Between 1846 and 1850, Smith investigated the mineral resources of Turkey, for Turkey's government, and he discovered deposits of coal, chrome ore, and the famous emery deposits of Naxos.

In Turkey he discovered liebigite, naming it after Justus von Liebig.

Smith returned to the United States in 1850, and perfected the inverted microscope, an invention which he had begun working on while abroad.
He was apparently offered a professorship at the University of New Orleans, but wrote in December, 1850, that it "at present exists but in name." Some of his papers from this period style him as professor of chemistry at the University of Louisiana (now Tulane University), New Orleans, Louisiana.
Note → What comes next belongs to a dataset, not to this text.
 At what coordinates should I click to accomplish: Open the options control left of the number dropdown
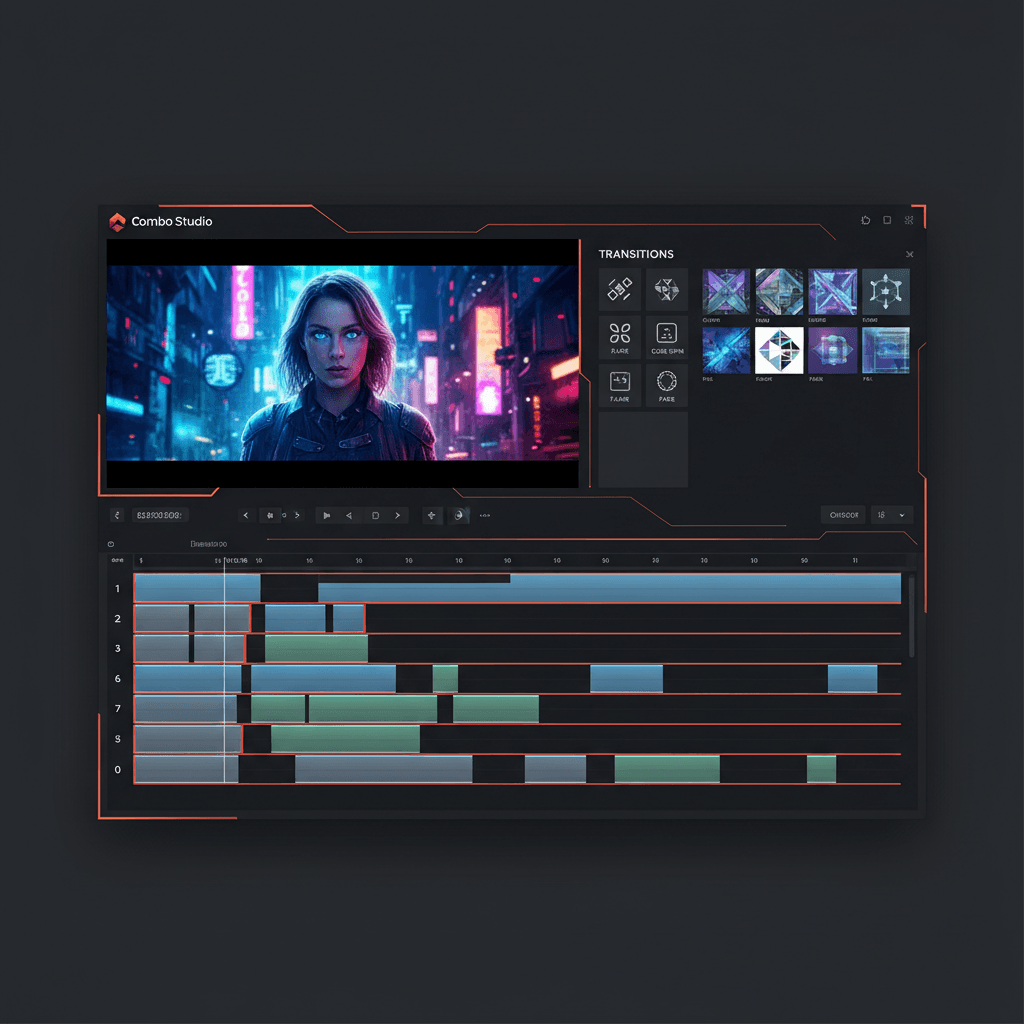[842, 515]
By October 9, 1851, he was visiting Charleston. He described himself as a "peripatetic philosopher" and lamented his lack of a settled laboratory, writing "All my scientific labors have as yet been carried on in the Gipsey style."

On June 24, 1852, J. Lawrence Smith married Sarah Julia Guthrie, daughter of James Guthrie. In the autumn of 1852 he took up a professorship in the chair of chemistry at the University of Virginia, replacing Robert Empie Rogers, who moved to Philadelphia. This proved particularly productive for Smith's scientific research. His publications included a method for analyzing the alkaline silicates, work he had begun in Paris. This was an important contribute to analytical methods.
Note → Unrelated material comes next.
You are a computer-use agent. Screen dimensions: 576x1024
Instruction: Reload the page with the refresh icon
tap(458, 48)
As a result of his father-in-law's appointment as Secretary of the Treasury in 1853, the couple moved to Washington, D.C. where Sarah served as a hostess for her father. Smith was able to do some work at the Smithsonian Institution and gave lectures for the US Department of Agriculture, but had little opportunity for research.
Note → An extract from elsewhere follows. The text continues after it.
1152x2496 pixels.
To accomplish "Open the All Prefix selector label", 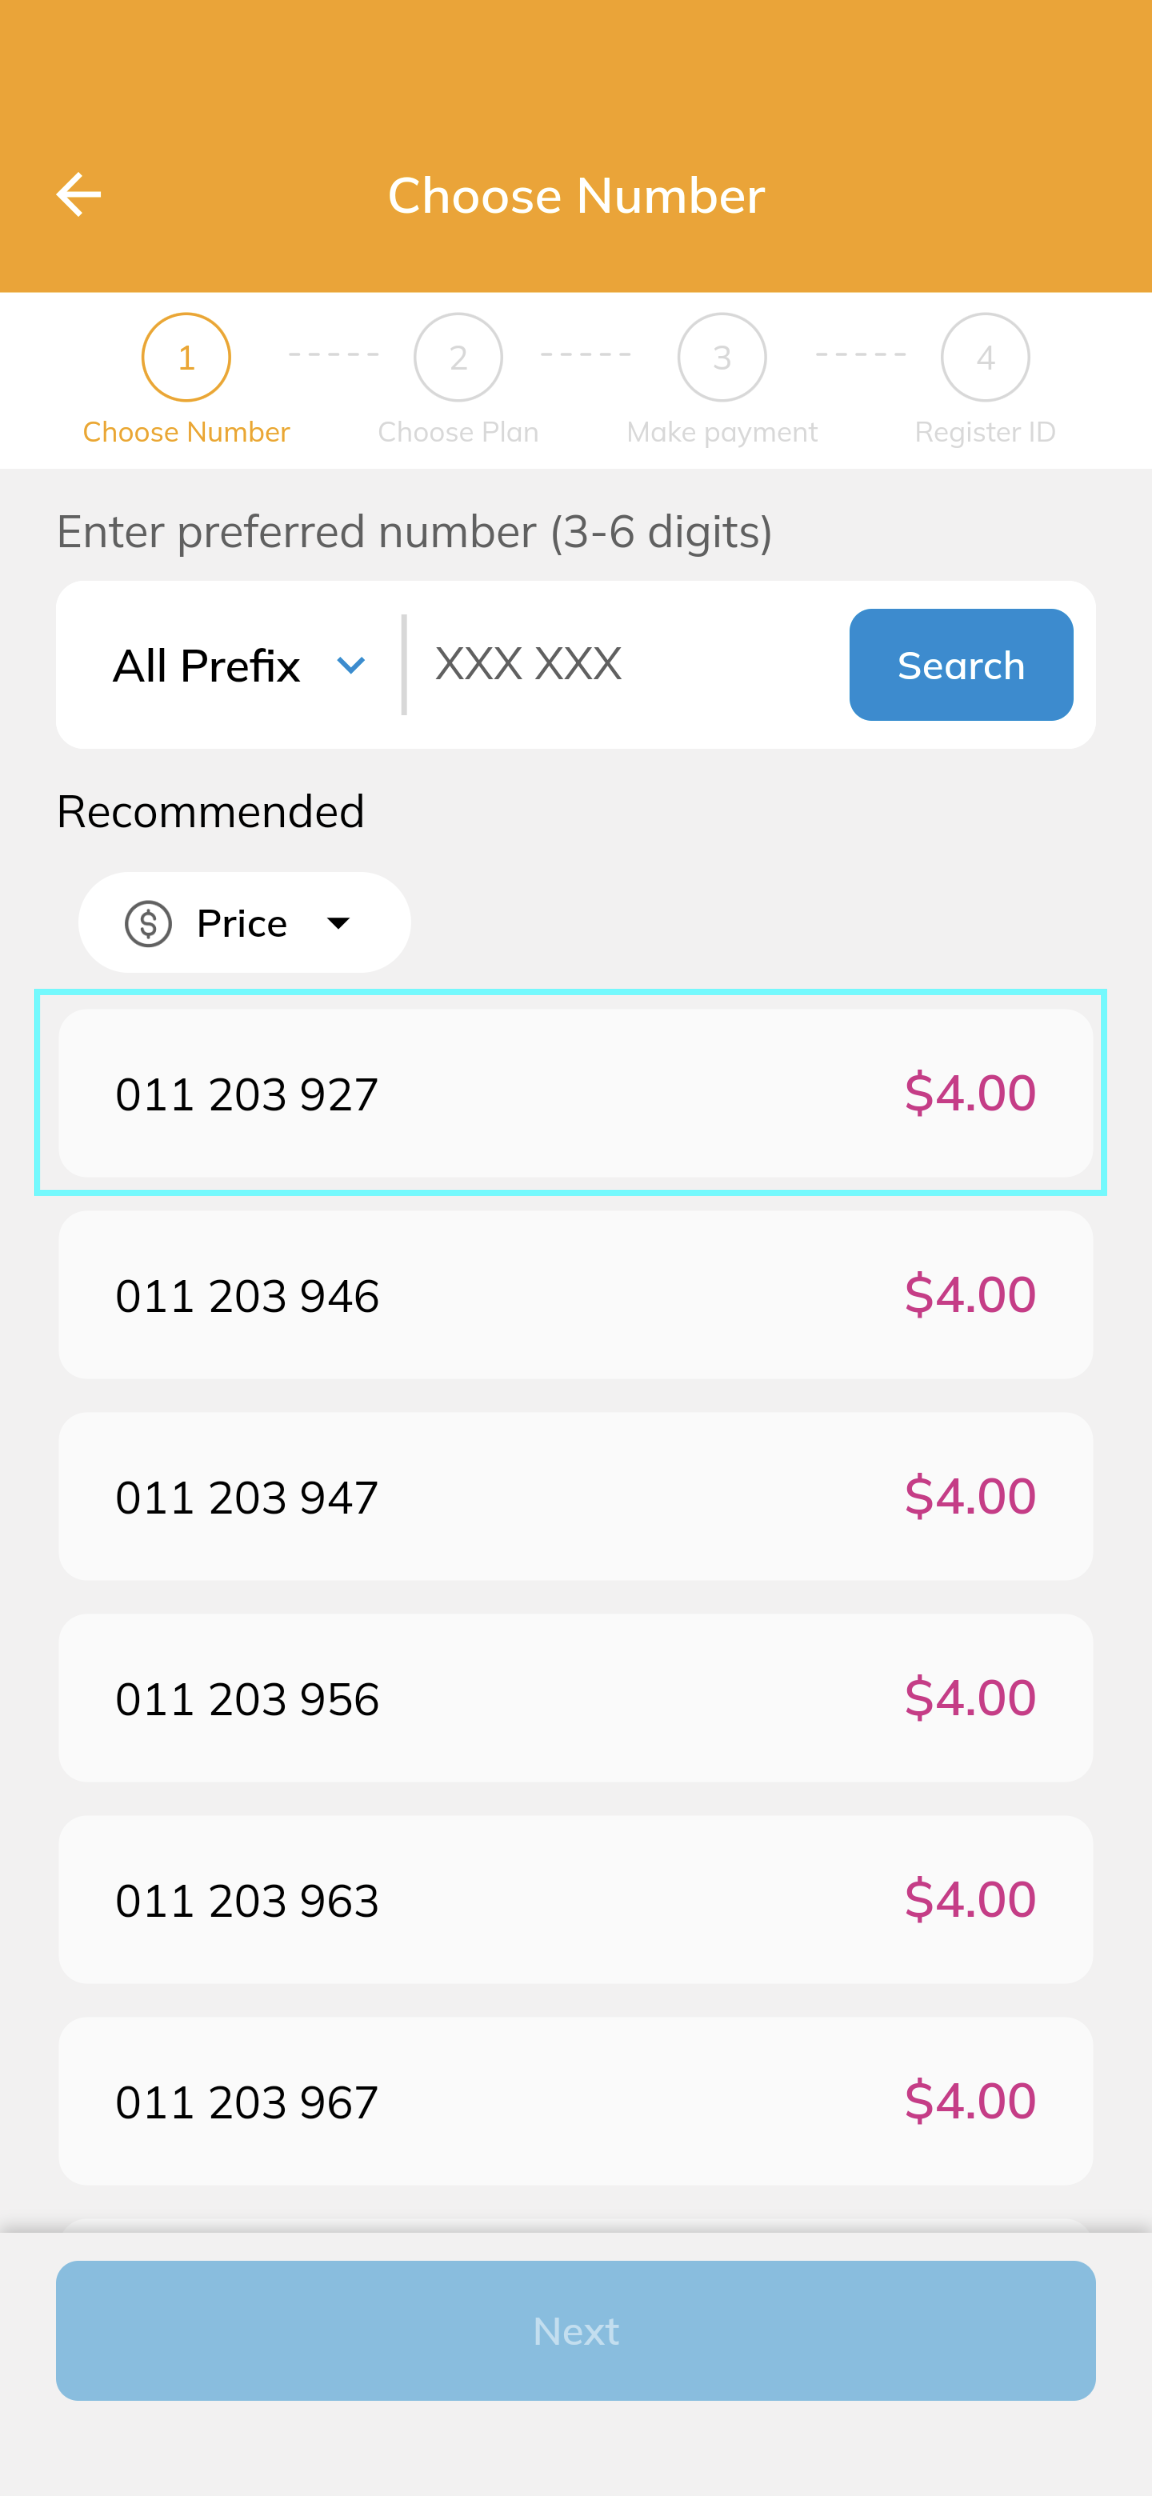I will pos(206,665).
James Guthrie had helped to found the University of Louisville, and in 1854 Smith took over a position there as chair and Professor of Medical Chemistry and Toxicology in the university's medical department. He replaced Benjamin Silliman Jr., who moved to Yale. Smith remained at Louisville from 1854 until 1866, resigning not long after the death of James Guthrie.

Smith was elected to the American Philosophical Society in 1857.

After 1866, he spent much of his time traveling in Europe, collecting, studying and writing about "aerolites". His interest in meteorites predated his retirement from Louisville; his earliest paper on the subject was read before the American Association for the Advancement of Science in April, 1854. The last paper he published, in the American Journal of Sciences, 1883, was "On the peculiar concretions in meteoric iron."

Smith served as president of the American Association for the Advancement of Science (1872) and of the American Chemical Society (1877).

Smith purchased a collection of meteorites that had belonged to Gerard Troost of Nashville, Tennessee, and extended it by collecting specimens from all over the world. He attempted to obtain specimens from as many different meteoric falls as possible. His collection was estimated to contain specimens from about two hundred and fifty falls, with a combined weight of around twenty-five hundred pounds, He wished his collection to be kept together, and after his death it became the property of Harvard College.